Ulteriore effetto della finanziarizzazione è infine, nel bene e nel male, l’erosione dello status dell’individuo e la creazione di un livello agentivo sociale più elementare: il dividuale. Se individuo è per noi la persona, il sé nel suo insieme, è unità indivisibile del pensiero e della pratica politica, economica e morale, il dividuale distrugge tutto ciò presentandosi quale nuova forma composita, dinamica, vitalistica e processuale, simile al rizoma di Deleuze. Il dividuale mette in crisi l’integrità dell’individuo classico a favore di una sua frantumazione in tratti, aspetti, azioni, condizioni o procedure che hanno luogo in determinati nodi biografici e che risultano combinabili e modificabili. Proiettando la nozione di dividuale sul mondo dei derivati finanziari, Appadurai cerca di connettere quest’ultimo mondo, fondato finora sulla logica della divi dualizzazi on editi po predatorio e «tossico», con una concezione equa e progressista della finanza che assorba fenomeni come gli spread, la volatilità, la liquidità e il rischio, immaginando nuove forme di assunzione dello stesso che creino ricchezze socialmente condivisibili.
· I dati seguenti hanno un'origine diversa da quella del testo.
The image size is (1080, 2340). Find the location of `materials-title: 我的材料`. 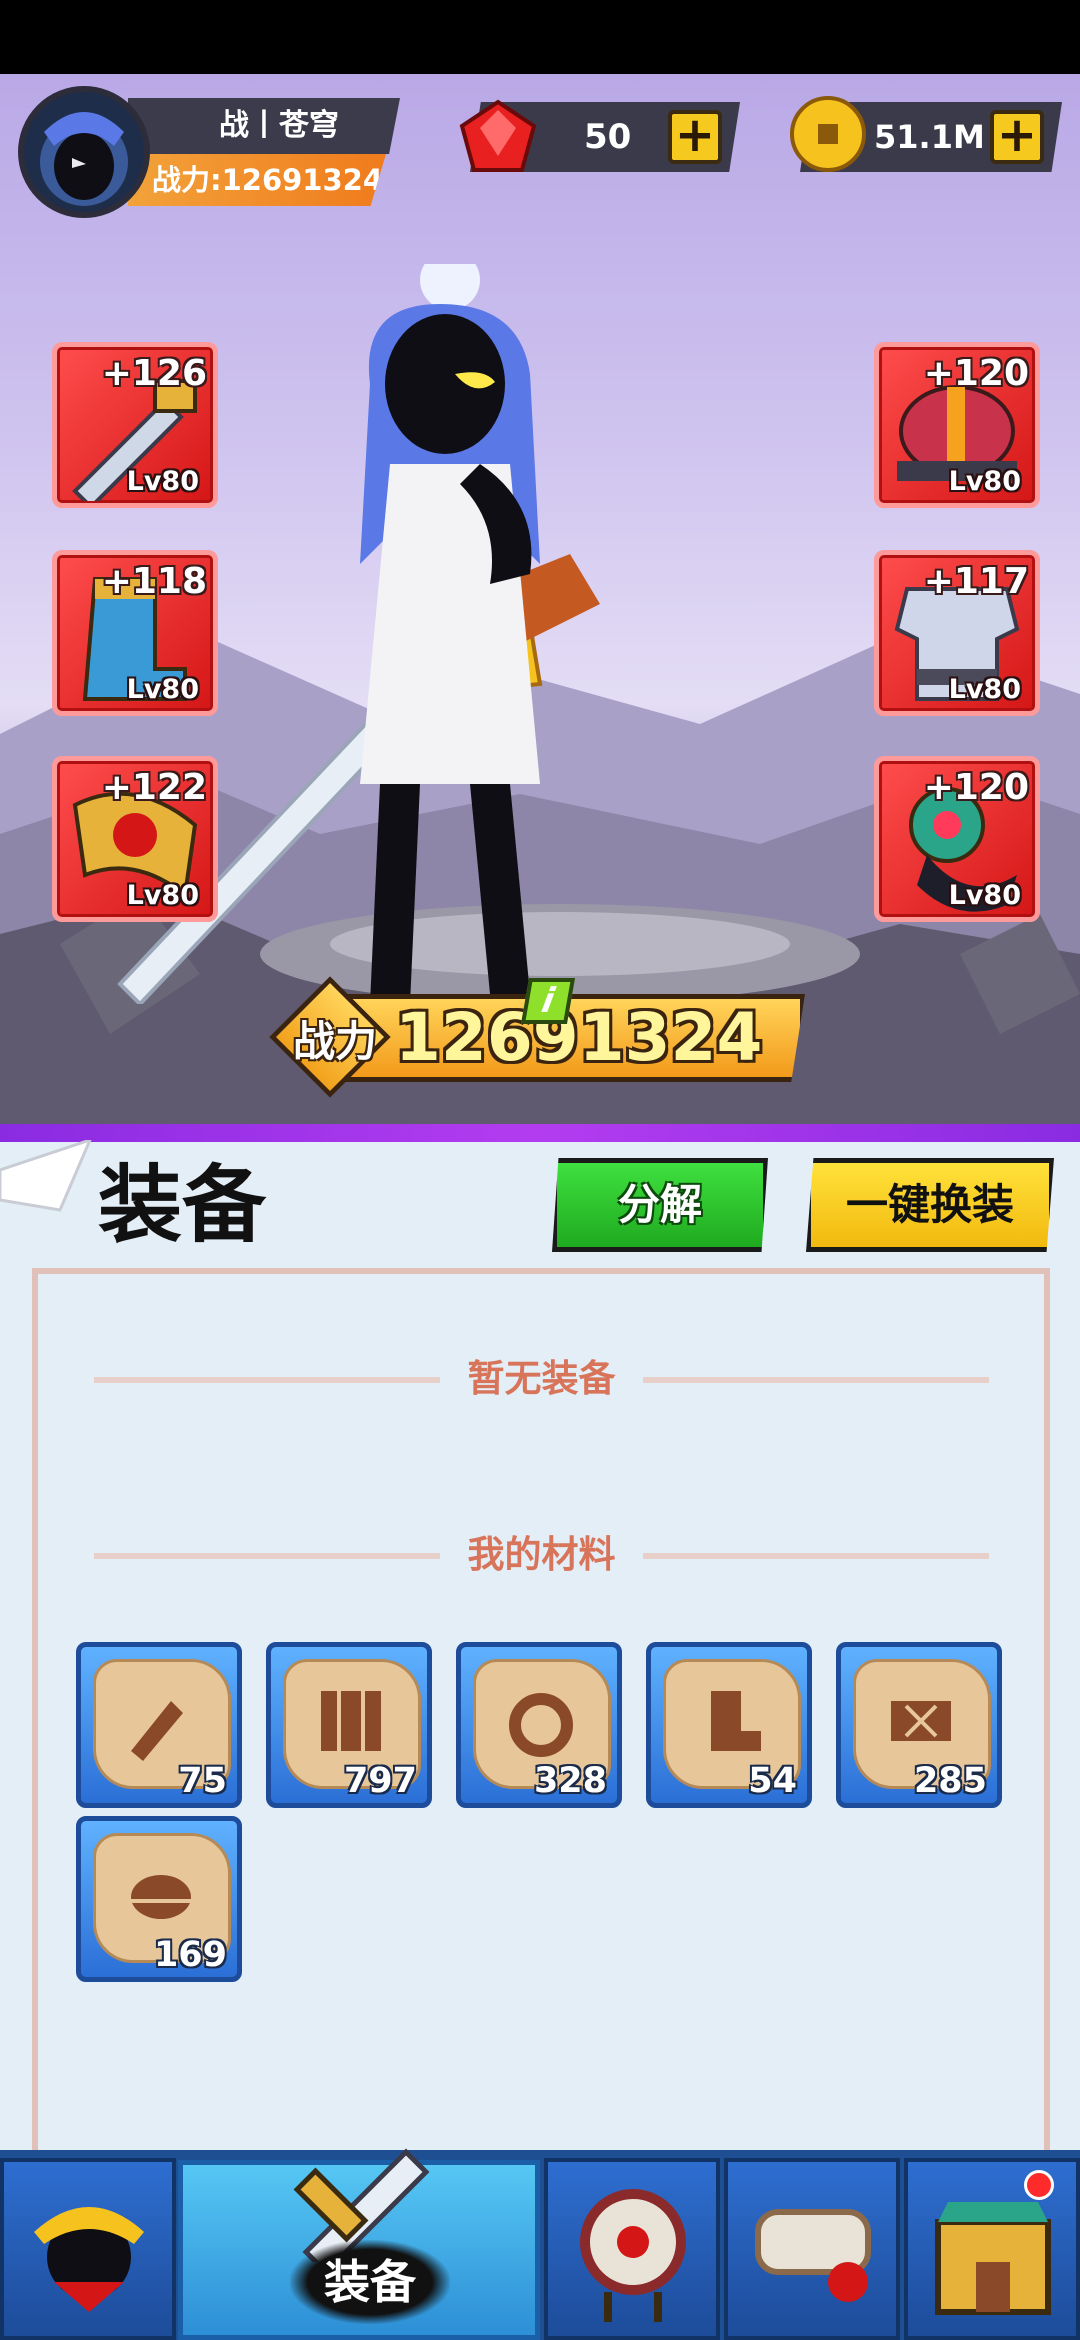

Così che persino il debito, non più demonizzato come dai movimenti di Occupy e simili generi, dalla sua monetarizzazione, un profitto per tutti noi dividuali che produciamo debito. Per pensare tutto ciò le discipline dell’economia e della finanza non bastano più: c’è bisogno che nel caveau della banca scenda un antropologo – lo spiega Piero Vereni nella sua illuminante introduzione, coadiuvata dall’ottima traduzione di Francesco Peri – che si incarichi di produrre una mutazione disciplinare. Questo soprattutto perché l’economia non ha mai colto la dimensione simbolica del denaro, che non ci attira tanto perché si possono con esso comprare (o non comprare, direbbe Michael Sandel) tante cose, quanto per il suo statuto di oggetto sconfinato, di calamita dal potere illimitato. Ma è proprio su di esso che si fonda la macchina dei prodotti finanziari derivati, la quale ha bisogno per essere compresa e maneggiata di un nuovo campo di studi sociali in grado di combinare gli approcci dispersi in ambito economico, antropologico e sociologico.